I start out with a main stack. The main stack has this handler:

on ShutDownRequest
  answer "Really, Really Quit?" with "No" or "Quit"
  if it is "Quit" then pass ShutDownRequest
end ShutDownRequest

If I run the main stack and choose Quit, I get the answer dialog and
everything works as expected.

Now, I've put a button on the main stack that creates a new stack and
places this handler in its stack script:

on ShutDownRequest
  send "ShutDownRequest" to stack "Quit Test" -- my main stack
end ShutDownRequest

If I click this button, thus creating the new stack, and then choose
Quit, I again get the answer dialog and everything works fine. If that
stack is frontmost, it sends the ShutDownRequest to my other stack
which puts up the dialog.

Here's the problem. If I close the second stack (the one created by
the button) and then create a another one (by clicking the button
again), THIS TIME, if I select Quit, the standalone quits, closing
both stacks without giving me the answer dialog.

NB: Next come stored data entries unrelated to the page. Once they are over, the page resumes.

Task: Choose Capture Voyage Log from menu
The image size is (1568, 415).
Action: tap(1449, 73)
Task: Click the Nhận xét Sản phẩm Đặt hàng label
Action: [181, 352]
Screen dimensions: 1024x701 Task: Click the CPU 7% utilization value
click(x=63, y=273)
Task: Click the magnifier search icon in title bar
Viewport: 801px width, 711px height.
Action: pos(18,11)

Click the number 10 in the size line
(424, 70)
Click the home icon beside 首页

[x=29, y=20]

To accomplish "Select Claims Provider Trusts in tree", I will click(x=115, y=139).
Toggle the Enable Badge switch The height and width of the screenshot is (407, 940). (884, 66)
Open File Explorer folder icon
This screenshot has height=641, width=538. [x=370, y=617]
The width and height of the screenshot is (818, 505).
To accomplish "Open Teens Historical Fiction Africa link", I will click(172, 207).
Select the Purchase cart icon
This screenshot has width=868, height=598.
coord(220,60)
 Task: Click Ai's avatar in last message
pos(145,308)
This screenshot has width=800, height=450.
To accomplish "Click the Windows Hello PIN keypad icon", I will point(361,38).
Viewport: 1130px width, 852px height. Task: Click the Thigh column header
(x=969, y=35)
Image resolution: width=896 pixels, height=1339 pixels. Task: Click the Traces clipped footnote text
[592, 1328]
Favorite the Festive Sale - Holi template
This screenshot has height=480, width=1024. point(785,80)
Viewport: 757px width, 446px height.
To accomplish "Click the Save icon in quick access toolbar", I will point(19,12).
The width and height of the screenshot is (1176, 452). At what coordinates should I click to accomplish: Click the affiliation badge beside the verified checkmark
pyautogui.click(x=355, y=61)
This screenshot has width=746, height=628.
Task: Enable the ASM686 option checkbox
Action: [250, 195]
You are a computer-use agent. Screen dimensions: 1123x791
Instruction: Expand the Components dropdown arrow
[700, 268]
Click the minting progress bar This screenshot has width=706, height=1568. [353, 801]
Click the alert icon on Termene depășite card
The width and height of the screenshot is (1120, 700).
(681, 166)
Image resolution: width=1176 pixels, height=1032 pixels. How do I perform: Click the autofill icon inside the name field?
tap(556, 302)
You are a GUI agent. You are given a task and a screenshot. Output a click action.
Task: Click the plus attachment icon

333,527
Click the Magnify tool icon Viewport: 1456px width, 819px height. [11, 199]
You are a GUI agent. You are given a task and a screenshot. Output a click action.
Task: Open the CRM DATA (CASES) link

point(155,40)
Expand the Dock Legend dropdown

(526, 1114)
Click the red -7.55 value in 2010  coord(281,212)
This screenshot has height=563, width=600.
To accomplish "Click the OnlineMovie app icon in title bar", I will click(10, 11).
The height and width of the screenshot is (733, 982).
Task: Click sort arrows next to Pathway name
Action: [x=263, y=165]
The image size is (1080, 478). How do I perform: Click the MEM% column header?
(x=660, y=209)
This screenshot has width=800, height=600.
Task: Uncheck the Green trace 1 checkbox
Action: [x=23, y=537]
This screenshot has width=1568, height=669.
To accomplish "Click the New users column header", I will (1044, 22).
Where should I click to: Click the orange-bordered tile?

For some reason, creating a stack, closing it, and creating a new one
causes the Rev engine to bypass the ShutDownRequest handlers
completely.

Why?

If I can't trap shutDownRequest, my clients will lose all their data
if they choose Quit without saving their document.

What am I missing?

--
Regards,

Howard Bornstein

I bet that if you copy the shutdownrequest script from your main stack to the one created on the fly (and thus do not send), the problem will go away. Shutdownrequest seems to be context specific and I think that your sending it from one stack to another confuses Rev.